I can't comment on the recording process, but his music always works out incredibly well in a live setting, IMO. He has a semi-regular set of recurring musicians who appear to be 100% all in with his vibe, and there has never been any lack of groove in my experience.
 
Our group does Come on Up to the House, Hold On and Walk Away. Maybe another one or two that don't come immediately to mind. Fun stuff.

I remember seeing him on Fernwood Tonight when I was a kid. I just assumed he was one of the show's fictional personae.
 
I had a rehearsal with him years ago for a possible duo set at my friend Matthew Sperry's (Sperry was on a few albums of his) Memorial. He was cool, but he brought a boombox and shopping bag of his own CDs - he would play a song and then relearn it himself on piano - with out playing any roots. He wanted roots, but didn't know them, so I would give him choices based on his voicing and he'd pick one and I'd write it down. It was just too slow of process. It was weird that he didn't keep a band together or have a book.
My guess is a lot of things are fixed in the studio and the players who tour with him learn the parts from the albums. I'd say the later, 100%.
I googled this and can't believe that it doesn't appear to have ever been discussed online, but it will be now. And, I know Tom Waits fans are rabidly loyal and I'm not trying to stir anything up, he's had a very successful career and inspired a lot of people.
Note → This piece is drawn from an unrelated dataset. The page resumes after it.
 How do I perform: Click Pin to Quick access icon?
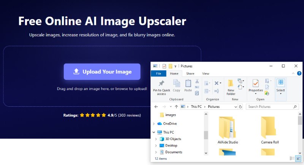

But, occasionally I get asked to play something and it goes something like "It starts out in 4/4, but then there's a bar of 2/4, go to back to 4/4 for x measures and then there's a 9/8 measure followed by a ...

Do you think he really composed that or did he just not care about time and people that he played with were somehow able to follow him? I can't help but think, trying to transcribe something today, that it's the later.
 
I googled this and can't believe that it doesn't appear to have ever been discussed online, but it will be now. And, I know Tom Waits fans are rabidly loyal and I'm not trying to stir anything up, he's had a very successful career and inspired a lot of people.

But, occasionally I get asked to play something and it goes something like "It starts out in 4/4, but then there's a bar of 2/4, go to back to 4/4 for x measures and then there's a 9/8 measure followed by a ...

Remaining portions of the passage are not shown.